Sustainable timber kitemarks 'are working'

A Dutch study of the environmental, social and economic impacts of forest certification suggests such schemes have real and lasting benefits.

Researchers from Wageningen University in the Netherlands looked at reports on the management of 123 tropical forests that were covered by kitemarking schemes such as that offered by Forest Stewardship Council to see how well they lived up to their claims.

Despite some past criticism of such schemes in the media, the findings of this study were upbeat.

It suggested that even before gaining certification, conditions improve in such forests both for the local ecology and the people who work there.

It also claimed that where problems did exist, most were resolved within five years of a forest joining a certification scheme.

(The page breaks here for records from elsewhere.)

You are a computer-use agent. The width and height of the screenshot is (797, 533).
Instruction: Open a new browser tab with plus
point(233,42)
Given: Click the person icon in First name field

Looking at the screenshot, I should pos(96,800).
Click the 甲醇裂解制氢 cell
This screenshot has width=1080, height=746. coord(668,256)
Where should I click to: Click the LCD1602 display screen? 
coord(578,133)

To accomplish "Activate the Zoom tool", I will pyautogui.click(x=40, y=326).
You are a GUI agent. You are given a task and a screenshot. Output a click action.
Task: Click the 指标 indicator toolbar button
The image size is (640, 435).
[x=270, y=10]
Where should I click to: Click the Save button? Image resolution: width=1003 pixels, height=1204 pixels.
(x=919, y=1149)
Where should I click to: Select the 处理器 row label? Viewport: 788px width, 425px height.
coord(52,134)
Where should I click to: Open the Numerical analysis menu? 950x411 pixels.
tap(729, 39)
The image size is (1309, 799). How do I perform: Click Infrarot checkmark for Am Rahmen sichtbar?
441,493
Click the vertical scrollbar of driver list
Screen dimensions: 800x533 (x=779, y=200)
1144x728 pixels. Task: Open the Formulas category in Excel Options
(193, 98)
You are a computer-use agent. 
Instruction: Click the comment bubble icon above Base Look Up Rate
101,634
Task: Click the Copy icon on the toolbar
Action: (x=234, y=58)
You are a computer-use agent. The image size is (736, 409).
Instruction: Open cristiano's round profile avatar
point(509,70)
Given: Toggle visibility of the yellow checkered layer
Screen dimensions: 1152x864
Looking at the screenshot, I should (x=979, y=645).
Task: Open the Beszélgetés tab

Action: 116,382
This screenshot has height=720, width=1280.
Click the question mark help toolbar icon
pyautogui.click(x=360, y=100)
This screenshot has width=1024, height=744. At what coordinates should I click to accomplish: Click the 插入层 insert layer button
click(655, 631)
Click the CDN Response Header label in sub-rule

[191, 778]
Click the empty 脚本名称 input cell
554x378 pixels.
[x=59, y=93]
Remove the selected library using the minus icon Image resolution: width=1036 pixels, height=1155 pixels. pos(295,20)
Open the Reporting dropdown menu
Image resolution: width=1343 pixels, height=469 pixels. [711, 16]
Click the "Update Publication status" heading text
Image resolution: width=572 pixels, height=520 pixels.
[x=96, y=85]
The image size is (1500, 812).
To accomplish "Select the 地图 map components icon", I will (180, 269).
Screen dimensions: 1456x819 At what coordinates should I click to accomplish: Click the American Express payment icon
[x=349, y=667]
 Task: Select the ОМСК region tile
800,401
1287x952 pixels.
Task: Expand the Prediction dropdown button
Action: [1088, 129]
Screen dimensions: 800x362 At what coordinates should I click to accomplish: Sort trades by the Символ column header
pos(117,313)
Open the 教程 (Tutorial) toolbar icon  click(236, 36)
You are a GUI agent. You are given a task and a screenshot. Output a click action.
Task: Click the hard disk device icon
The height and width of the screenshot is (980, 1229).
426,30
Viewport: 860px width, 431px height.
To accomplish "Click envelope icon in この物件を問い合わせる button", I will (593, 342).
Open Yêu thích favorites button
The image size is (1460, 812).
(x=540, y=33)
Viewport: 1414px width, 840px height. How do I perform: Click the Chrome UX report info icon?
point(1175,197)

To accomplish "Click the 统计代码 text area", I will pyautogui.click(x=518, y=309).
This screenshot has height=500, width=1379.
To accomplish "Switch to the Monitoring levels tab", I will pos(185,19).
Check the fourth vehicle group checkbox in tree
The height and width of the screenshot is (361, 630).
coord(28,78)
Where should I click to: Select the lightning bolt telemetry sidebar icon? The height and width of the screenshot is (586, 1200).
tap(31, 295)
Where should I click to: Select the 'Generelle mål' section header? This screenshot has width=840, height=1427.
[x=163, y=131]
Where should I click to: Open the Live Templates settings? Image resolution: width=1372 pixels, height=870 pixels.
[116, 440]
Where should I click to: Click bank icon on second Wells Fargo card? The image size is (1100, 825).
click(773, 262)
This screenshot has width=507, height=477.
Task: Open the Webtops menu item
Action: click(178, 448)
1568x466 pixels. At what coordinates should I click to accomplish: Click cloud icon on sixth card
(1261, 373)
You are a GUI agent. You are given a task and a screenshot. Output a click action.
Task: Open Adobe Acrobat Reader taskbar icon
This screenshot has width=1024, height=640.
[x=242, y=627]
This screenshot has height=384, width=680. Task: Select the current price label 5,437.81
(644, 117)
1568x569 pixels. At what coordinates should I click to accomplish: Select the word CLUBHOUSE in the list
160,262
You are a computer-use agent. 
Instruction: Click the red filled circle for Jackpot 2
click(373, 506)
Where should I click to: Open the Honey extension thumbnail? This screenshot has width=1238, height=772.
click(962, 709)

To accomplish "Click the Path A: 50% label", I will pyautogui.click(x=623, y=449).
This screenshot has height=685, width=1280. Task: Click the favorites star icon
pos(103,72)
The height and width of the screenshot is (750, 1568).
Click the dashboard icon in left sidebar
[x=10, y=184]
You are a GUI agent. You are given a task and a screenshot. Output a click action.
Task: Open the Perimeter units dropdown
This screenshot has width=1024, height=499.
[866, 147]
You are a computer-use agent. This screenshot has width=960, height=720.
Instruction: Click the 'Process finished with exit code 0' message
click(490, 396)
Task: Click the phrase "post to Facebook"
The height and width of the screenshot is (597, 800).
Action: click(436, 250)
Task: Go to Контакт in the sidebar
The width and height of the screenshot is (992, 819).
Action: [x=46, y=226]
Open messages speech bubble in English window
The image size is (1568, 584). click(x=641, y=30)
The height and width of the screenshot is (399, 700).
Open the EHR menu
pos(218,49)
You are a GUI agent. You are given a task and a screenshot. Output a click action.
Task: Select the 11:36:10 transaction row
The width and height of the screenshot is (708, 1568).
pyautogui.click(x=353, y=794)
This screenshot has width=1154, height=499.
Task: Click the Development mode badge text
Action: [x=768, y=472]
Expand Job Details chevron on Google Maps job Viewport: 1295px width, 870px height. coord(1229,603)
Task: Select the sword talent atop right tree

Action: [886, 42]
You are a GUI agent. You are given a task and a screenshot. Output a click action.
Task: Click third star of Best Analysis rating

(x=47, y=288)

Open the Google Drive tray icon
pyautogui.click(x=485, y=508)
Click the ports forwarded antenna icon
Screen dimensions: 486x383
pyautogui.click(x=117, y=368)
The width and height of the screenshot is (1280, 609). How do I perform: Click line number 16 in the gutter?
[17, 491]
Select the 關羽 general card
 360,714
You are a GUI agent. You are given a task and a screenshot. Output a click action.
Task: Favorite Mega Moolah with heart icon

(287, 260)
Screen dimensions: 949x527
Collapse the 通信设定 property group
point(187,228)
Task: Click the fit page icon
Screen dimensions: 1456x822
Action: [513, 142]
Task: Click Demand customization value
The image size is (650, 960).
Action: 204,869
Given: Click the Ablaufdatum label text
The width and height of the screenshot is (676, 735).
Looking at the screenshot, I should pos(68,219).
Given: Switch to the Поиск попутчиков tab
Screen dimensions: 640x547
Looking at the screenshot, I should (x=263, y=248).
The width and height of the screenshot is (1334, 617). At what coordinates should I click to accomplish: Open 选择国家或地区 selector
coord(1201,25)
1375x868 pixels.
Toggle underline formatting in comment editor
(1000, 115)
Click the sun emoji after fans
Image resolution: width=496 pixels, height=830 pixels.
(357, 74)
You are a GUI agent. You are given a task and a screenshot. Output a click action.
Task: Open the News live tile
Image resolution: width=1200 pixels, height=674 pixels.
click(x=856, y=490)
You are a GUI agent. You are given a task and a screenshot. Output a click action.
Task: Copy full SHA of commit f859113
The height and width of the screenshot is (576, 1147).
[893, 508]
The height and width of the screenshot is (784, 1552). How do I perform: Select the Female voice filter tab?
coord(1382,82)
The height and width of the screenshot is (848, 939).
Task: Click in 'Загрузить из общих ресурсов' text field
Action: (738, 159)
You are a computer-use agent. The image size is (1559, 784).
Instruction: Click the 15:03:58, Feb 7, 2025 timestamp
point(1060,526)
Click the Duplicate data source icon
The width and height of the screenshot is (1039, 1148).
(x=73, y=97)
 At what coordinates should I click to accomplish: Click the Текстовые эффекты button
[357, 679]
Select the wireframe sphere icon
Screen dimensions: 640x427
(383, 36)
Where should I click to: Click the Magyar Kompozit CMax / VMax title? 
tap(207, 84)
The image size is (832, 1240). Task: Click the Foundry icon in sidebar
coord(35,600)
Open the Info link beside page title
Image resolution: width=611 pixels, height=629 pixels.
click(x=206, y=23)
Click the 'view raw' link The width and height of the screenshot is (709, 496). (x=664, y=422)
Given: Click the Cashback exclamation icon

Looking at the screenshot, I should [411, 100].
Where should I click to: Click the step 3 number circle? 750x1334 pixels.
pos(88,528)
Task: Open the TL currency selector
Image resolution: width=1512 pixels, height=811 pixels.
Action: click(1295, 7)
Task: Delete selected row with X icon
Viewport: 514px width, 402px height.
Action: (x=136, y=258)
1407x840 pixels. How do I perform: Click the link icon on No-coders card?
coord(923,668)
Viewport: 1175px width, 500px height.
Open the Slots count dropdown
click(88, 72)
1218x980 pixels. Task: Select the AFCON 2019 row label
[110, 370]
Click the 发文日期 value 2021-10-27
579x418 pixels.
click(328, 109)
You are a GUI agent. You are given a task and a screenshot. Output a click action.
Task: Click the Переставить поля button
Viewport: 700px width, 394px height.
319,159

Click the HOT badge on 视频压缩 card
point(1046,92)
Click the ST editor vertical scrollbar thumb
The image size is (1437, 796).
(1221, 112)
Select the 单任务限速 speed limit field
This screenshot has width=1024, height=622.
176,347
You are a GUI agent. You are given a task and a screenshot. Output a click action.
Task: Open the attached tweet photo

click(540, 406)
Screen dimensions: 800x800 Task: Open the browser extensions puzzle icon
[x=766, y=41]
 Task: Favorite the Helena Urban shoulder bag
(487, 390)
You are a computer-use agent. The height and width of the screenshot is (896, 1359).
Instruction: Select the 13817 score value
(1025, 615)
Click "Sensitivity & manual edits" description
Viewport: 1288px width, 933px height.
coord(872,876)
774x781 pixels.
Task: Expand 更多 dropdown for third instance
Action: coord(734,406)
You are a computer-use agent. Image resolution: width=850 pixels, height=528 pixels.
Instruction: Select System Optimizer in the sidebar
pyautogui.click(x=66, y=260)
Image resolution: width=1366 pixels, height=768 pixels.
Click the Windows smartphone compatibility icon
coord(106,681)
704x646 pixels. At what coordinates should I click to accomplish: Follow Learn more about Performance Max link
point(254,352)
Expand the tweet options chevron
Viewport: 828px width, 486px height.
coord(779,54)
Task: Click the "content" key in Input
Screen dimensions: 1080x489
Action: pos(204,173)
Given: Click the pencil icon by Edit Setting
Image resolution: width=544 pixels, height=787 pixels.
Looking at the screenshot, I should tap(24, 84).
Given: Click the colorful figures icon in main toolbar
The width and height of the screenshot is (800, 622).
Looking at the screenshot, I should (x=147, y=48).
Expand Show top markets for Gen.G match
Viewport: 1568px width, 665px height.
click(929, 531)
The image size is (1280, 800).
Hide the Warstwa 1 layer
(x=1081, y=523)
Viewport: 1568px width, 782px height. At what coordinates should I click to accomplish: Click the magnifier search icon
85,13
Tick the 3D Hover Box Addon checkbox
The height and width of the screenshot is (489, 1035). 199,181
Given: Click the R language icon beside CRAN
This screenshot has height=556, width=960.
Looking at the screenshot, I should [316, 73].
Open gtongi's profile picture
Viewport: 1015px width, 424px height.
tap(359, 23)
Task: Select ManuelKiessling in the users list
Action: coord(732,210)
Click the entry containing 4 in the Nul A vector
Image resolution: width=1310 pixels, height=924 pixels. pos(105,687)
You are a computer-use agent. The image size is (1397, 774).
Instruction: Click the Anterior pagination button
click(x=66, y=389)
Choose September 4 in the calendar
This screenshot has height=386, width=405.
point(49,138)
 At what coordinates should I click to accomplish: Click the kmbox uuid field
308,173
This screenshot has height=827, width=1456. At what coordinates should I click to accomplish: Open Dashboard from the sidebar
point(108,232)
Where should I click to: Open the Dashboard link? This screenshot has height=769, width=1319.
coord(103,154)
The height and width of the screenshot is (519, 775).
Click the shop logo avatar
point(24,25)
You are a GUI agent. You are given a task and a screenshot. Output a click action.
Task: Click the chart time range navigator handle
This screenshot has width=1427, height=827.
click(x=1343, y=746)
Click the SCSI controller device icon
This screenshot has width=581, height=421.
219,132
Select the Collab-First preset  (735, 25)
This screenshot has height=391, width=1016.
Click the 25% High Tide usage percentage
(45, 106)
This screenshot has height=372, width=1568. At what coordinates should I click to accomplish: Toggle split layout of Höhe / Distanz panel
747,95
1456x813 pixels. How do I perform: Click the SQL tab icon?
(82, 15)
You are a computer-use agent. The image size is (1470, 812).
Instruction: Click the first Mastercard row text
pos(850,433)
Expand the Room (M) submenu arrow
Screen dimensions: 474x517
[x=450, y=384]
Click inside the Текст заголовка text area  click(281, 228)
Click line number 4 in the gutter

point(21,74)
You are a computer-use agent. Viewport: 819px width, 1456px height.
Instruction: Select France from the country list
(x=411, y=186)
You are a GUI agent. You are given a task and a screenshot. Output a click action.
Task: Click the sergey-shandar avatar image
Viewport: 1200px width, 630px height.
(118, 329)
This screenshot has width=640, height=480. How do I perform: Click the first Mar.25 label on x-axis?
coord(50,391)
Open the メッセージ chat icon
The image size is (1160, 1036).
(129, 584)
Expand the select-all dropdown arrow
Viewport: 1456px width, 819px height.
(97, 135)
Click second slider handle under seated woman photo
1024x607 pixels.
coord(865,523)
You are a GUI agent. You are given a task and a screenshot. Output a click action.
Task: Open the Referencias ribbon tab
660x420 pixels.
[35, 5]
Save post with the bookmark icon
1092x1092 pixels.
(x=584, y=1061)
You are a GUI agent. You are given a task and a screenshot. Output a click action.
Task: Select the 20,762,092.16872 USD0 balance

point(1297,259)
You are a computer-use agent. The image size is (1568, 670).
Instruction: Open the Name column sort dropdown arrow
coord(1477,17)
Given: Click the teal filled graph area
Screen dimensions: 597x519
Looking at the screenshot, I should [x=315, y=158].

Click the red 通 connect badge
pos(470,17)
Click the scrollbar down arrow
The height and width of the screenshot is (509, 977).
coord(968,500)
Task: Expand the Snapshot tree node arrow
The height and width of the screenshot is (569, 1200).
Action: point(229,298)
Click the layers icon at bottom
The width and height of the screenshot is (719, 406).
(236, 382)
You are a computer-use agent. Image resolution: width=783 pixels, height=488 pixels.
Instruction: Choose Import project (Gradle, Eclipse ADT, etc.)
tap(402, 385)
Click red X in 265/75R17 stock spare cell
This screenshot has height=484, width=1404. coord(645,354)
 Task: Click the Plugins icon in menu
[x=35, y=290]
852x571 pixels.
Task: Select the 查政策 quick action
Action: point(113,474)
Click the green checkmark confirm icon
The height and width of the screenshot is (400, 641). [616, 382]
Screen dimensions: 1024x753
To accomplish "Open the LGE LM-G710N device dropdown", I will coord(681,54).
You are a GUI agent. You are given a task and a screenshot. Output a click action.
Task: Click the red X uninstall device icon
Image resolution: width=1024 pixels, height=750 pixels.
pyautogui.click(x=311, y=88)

Social issues were seen as the easiest to resolve, while the list of hard-to-tackle problems was dominated by environmental concerns such as implementing the management plan and protecting endangered species.

The report concluded that although the area of certified forests has more than doubled since 2003, there is still a need need for strong incentives to continue boosting the area of sustainably managed forests.

For example, it said, extra attention should be given to indigenous and local people that rely on the forests, via legislation or financial/technical support.

Around 14 million hectares of forest are now FSC certified, the majority in South America.

By the end of 2008, Bolivia had the largest area of certified forest (28% of the global total) followed by Brazil (16%).

In the last two years there has been a major surge in certification in African countries.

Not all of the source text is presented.